Weitz e o Argumento do Conceito Aberto
Uma resposta à acusação de falácia de Carroll
Resumo
O primeiro objetivo do presente artigo é reconstruir o argumento do conceito aberto, de Morris Weitz, em defesa da tese de que é impossível definir o conceito de arte. A interpretação apresentada tem duas consequências importantes: (a) Weitz não está realmente comprometido com a afirmação controversa, por vezes atribuída a ele, de que apenas conceitos abertos são compatíveis com manifestações de criatividade; (b) o argumento do conceito aberto não pressupõe o modelo das semelhanças de família, de modo que as objeções ao último, mesmo que corretas, não refutam o primeiro. O segundo objetivo é responder à objeção de Carroll de que o argumento do conceito aberto seria uma instância de falácia do equívoco. Argumentamos que a crítica de Carroll se apoia em uma reconstrução possível, porém implausível, da proposta de Weitz. Por um lado, Carroll introduz pelo menos duas premissas desnecessárias no argumento de Weitz.
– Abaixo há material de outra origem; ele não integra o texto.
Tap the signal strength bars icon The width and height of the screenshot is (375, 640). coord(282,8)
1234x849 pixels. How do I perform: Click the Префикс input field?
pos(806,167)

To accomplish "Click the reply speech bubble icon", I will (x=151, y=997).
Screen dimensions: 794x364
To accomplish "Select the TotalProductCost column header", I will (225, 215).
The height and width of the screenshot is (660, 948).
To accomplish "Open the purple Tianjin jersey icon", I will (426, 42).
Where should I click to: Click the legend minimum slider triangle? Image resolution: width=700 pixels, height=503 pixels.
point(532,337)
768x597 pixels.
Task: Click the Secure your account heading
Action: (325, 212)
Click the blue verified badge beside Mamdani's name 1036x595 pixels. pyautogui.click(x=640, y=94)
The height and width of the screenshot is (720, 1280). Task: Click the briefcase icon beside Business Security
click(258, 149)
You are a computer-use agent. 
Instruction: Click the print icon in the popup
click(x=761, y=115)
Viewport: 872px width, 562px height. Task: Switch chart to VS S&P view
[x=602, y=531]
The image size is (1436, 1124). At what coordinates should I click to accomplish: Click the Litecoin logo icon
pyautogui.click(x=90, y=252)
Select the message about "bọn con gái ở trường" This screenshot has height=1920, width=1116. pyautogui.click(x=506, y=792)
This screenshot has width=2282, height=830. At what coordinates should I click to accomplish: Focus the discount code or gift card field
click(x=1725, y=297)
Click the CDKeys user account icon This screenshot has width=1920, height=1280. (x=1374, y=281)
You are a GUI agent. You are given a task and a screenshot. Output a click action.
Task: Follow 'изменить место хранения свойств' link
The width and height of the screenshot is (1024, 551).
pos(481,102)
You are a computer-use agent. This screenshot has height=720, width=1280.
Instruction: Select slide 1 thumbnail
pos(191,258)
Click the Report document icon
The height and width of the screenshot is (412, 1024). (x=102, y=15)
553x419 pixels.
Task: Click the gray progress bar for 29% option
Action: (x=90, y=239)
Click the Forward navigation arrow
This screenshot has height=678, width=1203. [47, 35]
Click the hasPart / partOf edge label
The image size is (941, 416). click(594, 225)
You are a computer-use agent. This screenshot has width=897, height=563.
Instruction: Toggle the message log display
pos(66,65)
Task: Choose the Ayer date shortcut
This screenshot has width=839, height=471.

A retirada das premissas não apenas evitaria a falácia, mas também resultaria numa leitura mais fiel ao texto de Weitz. Por outro lado, a reconstrução proposta do argumento do conceito aberto é mais caridosa do que a de Carroll, e também mais fiel à estratégia argumentativa de Weitz. Concluímos que não há boas razões para aceitarmos que o argumento do conceito aberto seja um caso de falácia do equívoco.